Vitamin B12, also known as cobalamin, plays crucial roles in the body's functioning. It supports the formation of red blood cells, DNA synthesis, and neurological function.
The recommended daily allowance (RDA) for vitamin B12 varies by age and life stage. For adults, typical recommendations suggest 2.4 micrograms per day.
Vitamin B12 is naturally found in animal products such as meat, fish, eggs, and dairy. For vegetarians and vegans, fortified foods like nutritional yeast, fortified cereals, and plant-based milk.
The absorption of vitamin B12 requires adequate stomach acid and a protein called intrinsic factor, produced in the stomach lining.
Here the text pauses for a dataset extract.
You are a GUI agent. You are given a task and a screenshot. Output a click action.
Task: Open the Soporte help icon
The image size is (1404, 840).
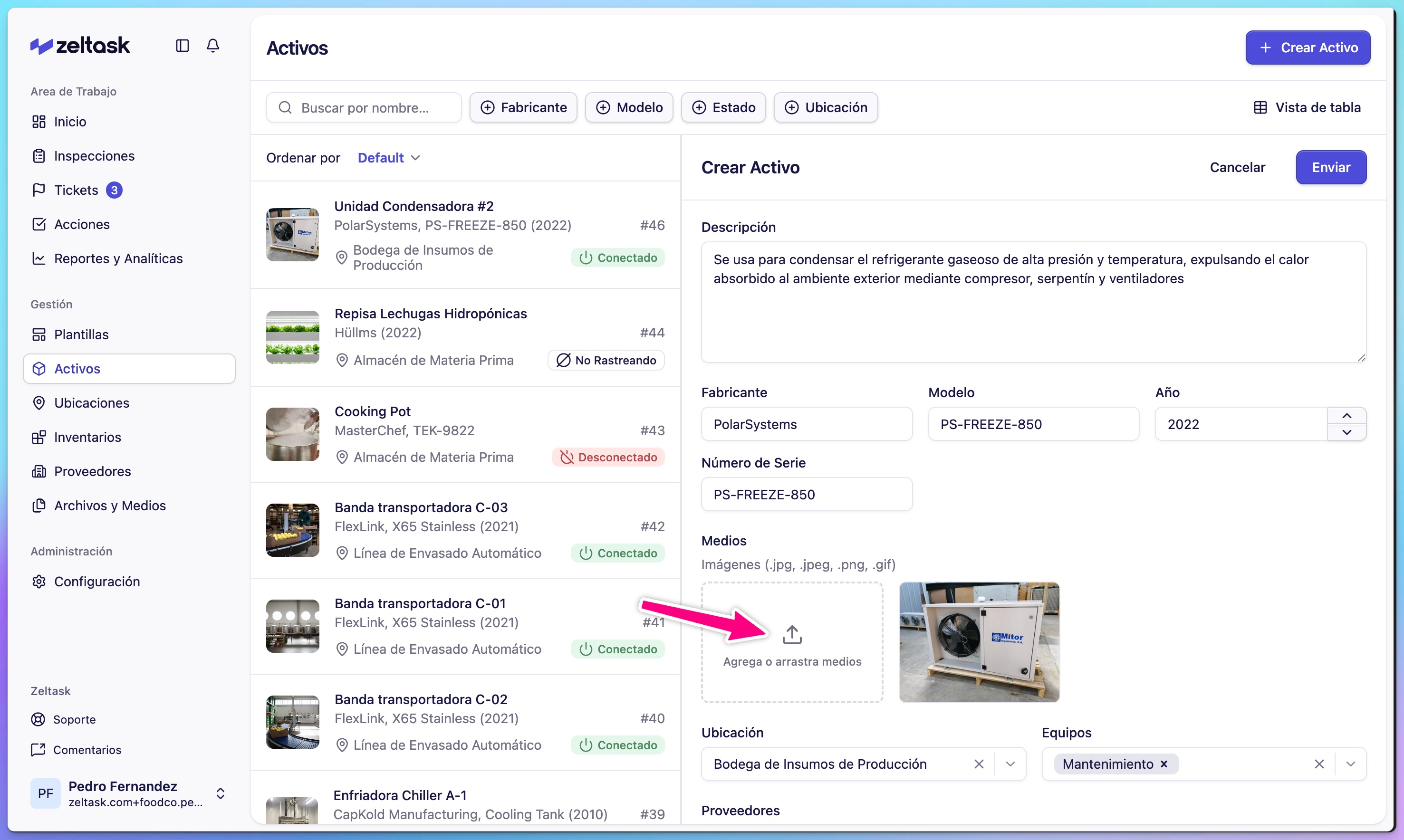[x=38, y=719]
Conditions affecting stomach acid production.
A deficiency in vitamin B12 can lead to anemia, characterized by fatigue and weakness due to insufficient red blood cell production. Neurological symptoms such as numbness.
High doses of vitamin B12 generally have low toxicity but can cause side effects such as itching, rash, or diarrhea in some individuals. Interactions with certain medications.
Since vitamin B12 is primarily found in animal products, vegetarians and vegans are at higher risk of deficiency. Consuming fortified foods or supplements is essential.
Supplements are available in various forms, including tablets, capsules, and sublingual (under-the-tongue) formulations. Injections are also used in cases of severe deficiency.
Adequate vitamin B12 during pregnancy supports fetal development and may reduce the risk of neural tube defects. Lactating women should maintain sufficient B12.
Maintaining optimal B12 levels in older adults is crucial for cognitive health. Deficiencies can contribute to cognitive decline and dementia-like symptoms.